Scholars Call on Pulitzer Board to Revoke Prize Given to 1619 Project Author Nikole Hannah-Jones

“the article itself was false when written, making a large claim that protecting the institution of slavery was a primary motive for the American Revolution, a claim for which there is simply no evidence”

Nikole Hannah-Jones has admitted that her ‘1619 Project’ was more about controlling the narrative than presenting an accurate portrayal of history.
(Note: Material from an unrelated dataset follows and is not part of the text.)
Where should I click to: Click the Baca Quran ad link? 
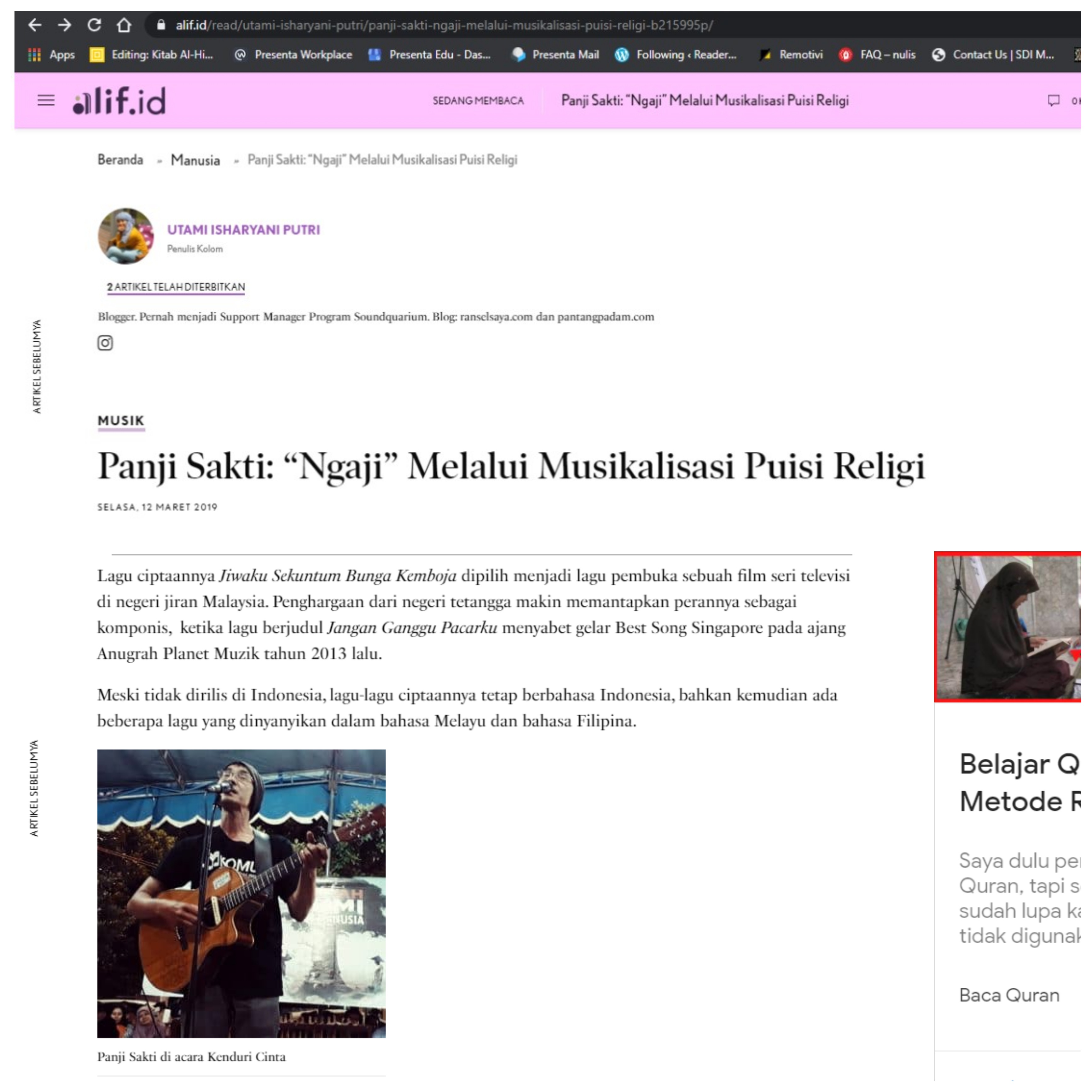(1009, 995)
She and the New York Times have also already scrubbed central aspects of the project, angering progressives.

Now, a group of scholars is calling on the Pulitzer board to revoke a prize awarded to Jones last spring.

We call on the Pulitzer Prize Board to rescind the 2020 Prize for Commentary awarded to Nikole Hannah-Jones for her lead essay in “The 1619 Project.” That essay was entitled, “Our democracy’s founding ideals were false when they were written.” But it turns out the article itself was false when written, making a large claim that protecting the institution of slavery was a primary motive for the American Revolution, a claim for which there is simply no evidence.
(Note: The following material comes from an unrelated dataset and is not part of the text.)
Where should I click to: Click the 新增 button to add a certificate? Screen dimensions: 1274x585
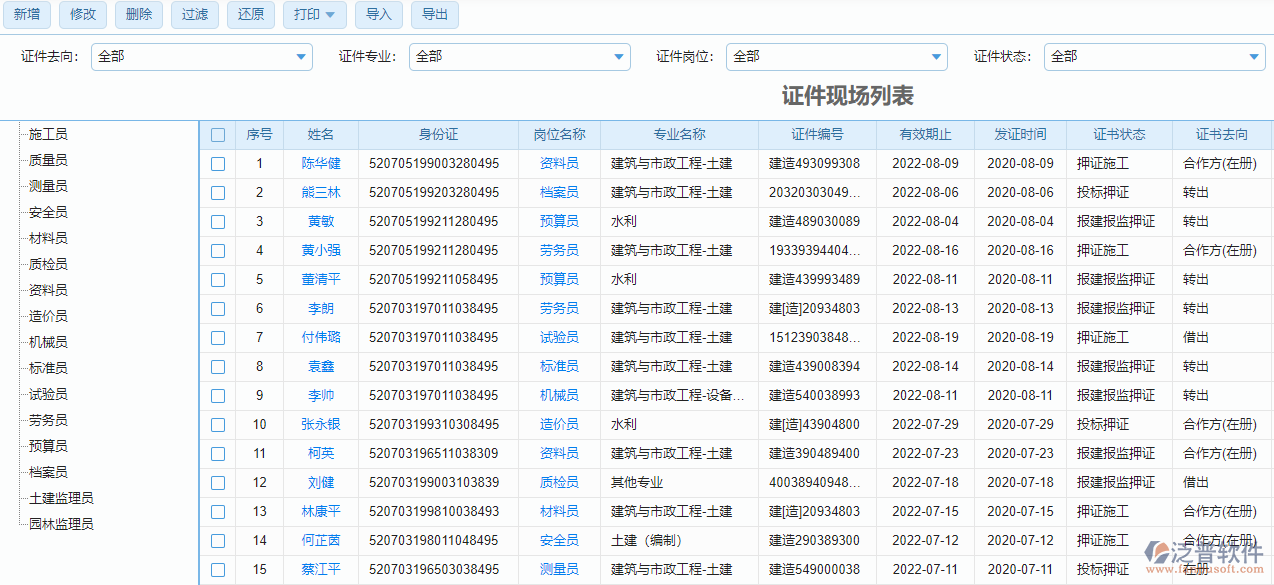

When the Board announced the prize on May 4, 2020, it praised Hannah-Jones for “a sweeping, deeply reported and personal essay for the ground-breaking 1619 Project, which seeks to place the enslavement of Africans at the center of America’s story, prompting public conversation about the nation’s founding and evolution.” Note well the last five words. Clearly the award was meant not merely to honor this one isolated essay, but the Project as a whole, with its framing contention that the year 1619, the date when some twenty Africans arrived at Jamestown, ought to be regarded as the nation’s “true founding,” supplanting the long-honored date of July 4, 1776, which marked the emergence of the United States as an independent nation.

Beginning almost immediately after its publication, though, the essay and the Project ran into controversy. It has been subjected to searching criticism by many of the foremost historians of our time and by the Times’ own fact checker. The scrutiny has left the essay discredited, so much so that the Times has felt the need to go back and change a crucial passage in it, softening but not eliminating its unsupported assertion about slavery and the Revolution.

Stanley Kurtz, who is one of the signatories on the letter calling for the revocation of the Pulitzer Prize, writes at National Review:

The letter revisits the sorry tale of the 1619 Project’s errors and distortions and invokes these in calling for the revocation of the prize. The recent revelations that The New York Times stealthily edited out the signature claim of the project—that the advent of slavery in the year 1619 constitutes our country’s “true founding”—were, however, the immediate occasion for this letter. As Phillip Magness (another signatory) has shown, Nikole Hannah-Jones has several times denied ever claiming that 1619 was our true founding, although in fact she has made this latter claim repeatedly…

Imagine that a Pulitzer Prize for Literature had been awarded to a novel for which it later emerged that the most famous passage had been plagiarized. At that point the prize would rightly be revoked. Now imagine that a Pulitzer Prize for Literature had been awarded to a novel whose author, after receiving the prize, surreptitiously edited out the most famous passage from the e-book and denied repeatedly that the passage had ever been in the novel to begin with.

@July 4th American: As easy as it was to refute the “accuracy” of this racist tome, one wonders how they awarded the prize in the first place? Well, the Nobel Prize is a political prize, presented to the person that promotes the leftist agenda best.